A few things to consider:
Laws can't be applied retroactively, this would essentially close the door behind Openai, Google and Microsoft. Openai with sora in conjunction with the big Hollywood companies will be the only ones able to do proper video generation.
Individuals will not be getting paid, databrokers will.
They can easily pay pennies to a third world artist to build them a dataset copying a style. Styles are not copyrightable.
The open source scene is completely dead in the water and so is fine tuning for individuals.
Edit: This isn't entirely true, there is more leeway for non commercial models, see comments below.
AI isn't going away, all this does is force us and the economy into a subscription model.
Companies like Disney, Getty and Adobe reap everything.
In a perfect world, this bill would be aiming to make all models copyleft instead but sadly, no one is lobbying for that in Washington and money talks.
Yup, I fucking knew it. I knew this is what would happen with everyone bitching about copyright this and that. I knew any legislation that came as a result was going be bastardized and dressed up to make it look like it's for everyone when in reality it's going to mostly benefit big corps that can afford licensing fees and teams of lawyers.
People could not/would not understand how these AI models actually processes images/text or the concept of "If you post publicly, expect it to be used publicly" and here we are....
As always, the anprims/luddites/ecofashies (who downvoted me) are like an anvil to left-wing ideas of progress, we're too busy arguing amongst ourselves to make a stand to protect open source AI from regulation.
Honestly I blame Hbomberguy personally.
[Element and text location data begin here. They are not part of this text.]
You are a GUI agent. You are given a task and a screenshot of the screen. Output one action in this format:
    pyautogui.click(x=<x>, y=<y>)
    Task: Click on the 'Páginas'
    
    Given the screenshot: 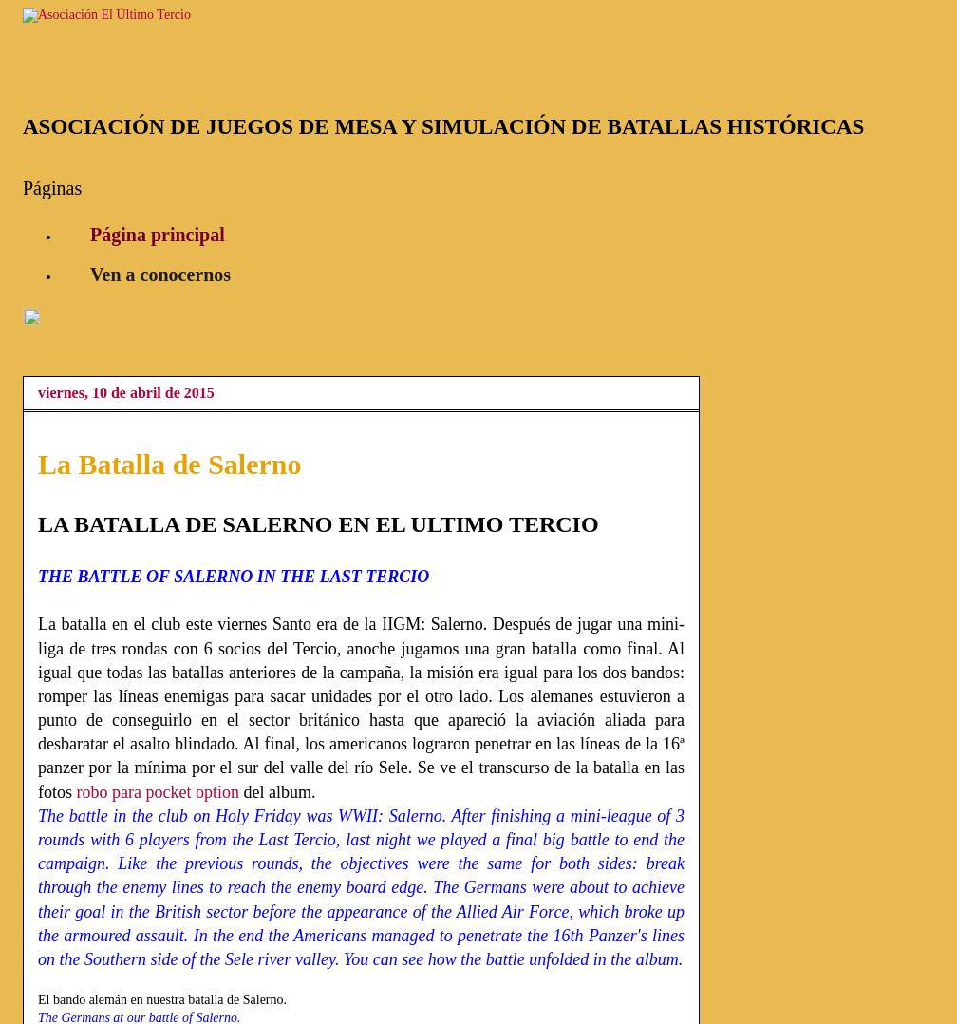 What is the action you would take?
    pyautogui.click(x=52, y=186)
People were a lot more open-minded before he tacked on that shitty little AI snark at the end of his plagiarism video.
Why do you think that? The existing data sets won’t be going anywhere. Fine tuning doesn’t require nearly the same amount of training images and it’s not infeasible to get them from individual artists.
Not that that actually matters to open source developers, though, as the developer obligations only apply if you’re making the product available for a commercial purpose, so they’re not relevant to developers of gratis solutions - and most libre developers are also gratis developers. If your platform is not commercial and doesn’t have at least 25 Million monthly active users, you don’t need to allow users to add content provenance information in the first place. If it’s not for a commercial purpose, you aren’t prohibited from training on content containing content provenance information, or from removing it and training on it.
I'll be honest, I read it too fast and didn't see the "for commercial use part". I still think this is problematic because a lot of fine tuners and some companies putting out models either have a Patreon or offer their model for individual use but not to host on generating services without compensation (a good example of this is pony for fine tuners or codestal(I think) for general model providers). It also means any one building models can't then commercialize models on their end while still offering it for free to the community, it puts them in a tough position. I don't know how Metas llama could survive this or Google's gemma. I'm also curious how this affects huggingface since I'm not sure if they are making it available like it says in the bill by hosting it.
It does put the bill in a better light though and I will edit my comment.